Which brings up another point about conversations – they aren’t just happening online. Conversations are happening on blogs, on Twitter, on FriendFeed, as well as in bars, at grocery stores and on walks through the woods. People who try to own or control the conversation, whether by requiring a complicated registration processes or demanding that the conversation happens when and where they want it to, are going to fail.

Why I am becoming a FriendFeed believer

Friday, May 23rd, 2008

FriendFeed logoMy first experience with FriendFeed was similar to my first experience with Twitter – the site was a little difficult to get into it, kind of hard to see the value.
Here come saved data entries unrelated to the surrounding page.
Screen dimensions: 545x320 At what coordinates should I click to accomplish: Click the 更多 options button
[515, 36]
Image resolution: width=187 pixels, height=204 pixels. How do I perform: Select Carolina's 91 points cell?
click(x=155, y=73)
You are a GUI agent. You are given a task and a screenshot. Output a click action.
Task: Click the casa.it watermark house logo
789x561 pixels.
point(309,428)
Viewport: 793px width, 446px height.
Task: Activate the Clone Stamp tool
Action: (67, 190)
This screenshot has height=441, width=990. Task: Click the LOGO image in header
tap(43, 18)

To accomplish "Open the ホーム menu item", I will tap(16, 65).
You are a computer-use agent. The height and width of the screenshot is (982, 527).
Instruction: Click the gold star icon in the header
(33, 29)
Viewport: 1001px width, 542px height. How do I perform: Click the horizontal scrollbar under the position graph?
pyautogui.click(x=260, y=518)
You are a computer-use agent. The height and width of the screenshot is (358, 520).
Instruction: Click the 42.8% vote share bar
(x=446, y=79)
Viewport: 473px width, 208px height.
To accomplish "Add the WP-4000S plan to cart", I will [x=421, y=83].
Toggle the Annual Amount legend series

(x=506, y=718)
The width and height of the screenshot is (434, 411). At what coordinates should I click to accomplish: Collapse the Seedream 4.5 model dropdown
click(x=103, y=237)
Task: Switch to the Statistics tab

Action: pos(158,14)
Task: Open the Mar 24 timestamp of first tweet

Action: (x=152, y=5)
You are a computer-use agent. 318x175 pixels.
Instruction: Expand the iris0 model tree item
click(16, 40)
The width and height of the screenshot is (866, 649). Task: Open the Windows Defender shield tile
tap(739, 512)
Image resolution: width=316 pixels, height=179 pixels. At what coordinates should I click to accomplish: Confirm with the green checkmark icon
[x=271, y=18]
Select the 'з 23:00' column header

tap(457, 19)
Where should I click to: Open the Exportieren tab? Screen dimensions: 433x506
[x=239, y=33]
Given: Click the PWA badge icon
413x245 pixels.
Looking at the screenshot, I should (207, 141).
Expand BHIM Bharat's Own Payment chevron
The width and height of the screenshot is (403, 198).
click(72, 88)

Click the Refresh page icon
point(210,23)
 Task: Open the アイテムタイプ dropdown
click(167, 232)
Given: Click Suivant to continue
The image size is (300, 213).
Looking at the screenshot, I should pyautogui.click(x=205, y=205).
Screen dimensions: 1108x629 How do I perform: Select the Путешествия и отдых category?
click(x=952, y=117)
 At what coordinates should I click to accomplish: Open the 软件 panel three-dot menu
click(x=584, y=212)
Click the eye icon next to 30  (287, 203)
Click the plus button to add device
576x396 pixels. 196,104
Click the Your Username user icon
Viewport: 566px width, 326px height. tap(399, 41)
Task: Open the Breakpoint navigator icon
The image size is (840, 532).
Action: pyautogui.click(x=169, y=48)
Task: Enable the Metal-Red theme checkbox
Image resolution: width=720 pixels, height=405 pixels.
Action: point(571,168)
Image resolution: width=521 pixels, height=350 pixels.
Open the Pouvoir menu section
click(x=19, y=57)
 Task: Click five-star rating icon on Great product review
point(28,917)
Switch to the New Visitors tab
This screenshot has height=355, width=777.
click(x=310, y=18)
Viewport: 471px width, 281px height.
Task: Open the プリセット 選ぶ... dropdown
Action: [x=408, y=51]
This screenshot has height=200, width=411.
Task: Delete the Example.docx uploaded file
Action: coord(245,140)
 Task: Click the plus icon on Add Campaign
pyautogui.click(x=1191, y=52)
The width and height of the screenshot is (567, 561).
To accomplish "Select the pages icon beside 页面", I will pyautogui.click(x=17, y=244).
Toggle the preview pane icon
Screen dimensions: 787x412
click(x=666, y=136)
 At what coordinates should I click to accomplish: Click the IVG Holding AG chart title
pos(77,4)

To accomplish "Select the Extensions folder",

But like with Twitter, once I started “friending” people, extending my network, and working the site into my daily routine, FriendFeed started becoming more useful.

And then yesterday happened.

Turns out that Steve Rubel, author of the popular Micro Persuasion blog, shared one of my stories in Google Reader – specifically, Why I’m Kissing Tumblr a Sad, Sad Good-bye. That story ended up on FriendFeed (along with all the other articles that Rubel shares).

Rubel is a popular guy on the Web, has a lot of followers. So the post got a much wider distribution than it would otherwise have gotten. And the comments on FriendFeed were outstanding and lively. You can read the stream here. That sparked many other articles about the topic herehere, here and here.

And that discussion, in turn, caused the folks at Tumblr to make some changes.

That is powerful. And fun! The conversations that are happening in FriendFeed are often interesting, many of the current thought-leaders about things related to the Internet and Web 2.0 hang out there, and if companies are listening and taking action because of the dialog – well, that’s incredibly exciting.

Friend me at FriendFeed here: http://friendfeed.com/16thletter.

And I would love to know your impressions of using the service – or if you have similar stories of a company “hearing you” and taking some action.

FriendFeed: Feeds, feeds everywhere

Friday, March 14th, 2008

I don’t yet have an opinion about whether FriendFeed is good, bad or indifferent (although I know there are a lot of other people who do). I joined yesterday and very few people who I “know” are using it, so I didn’t take a long time looking it over just yet. But what I did see is this potential issue of many feeds feeding the same thing (via my Facebook mini-feed):

FriendFeed on Facebook

It appears that the way I set things up, my blog is updating my Tumblr is updating my Twitter. And all are updating FriendFeed, which is updating Facebook…this could get ugly. Couldn’t it? And I am not even using all of the social networks. But I imagine that the same thing would happen if I update Flickr – or any other service that I use that feeds to multiple sites.

How do I manage all the feeds that are feeding and cross-feeding everywhere? I don’t think that this is really a FriendFeed problem, per se, it just brought the issue to light for me.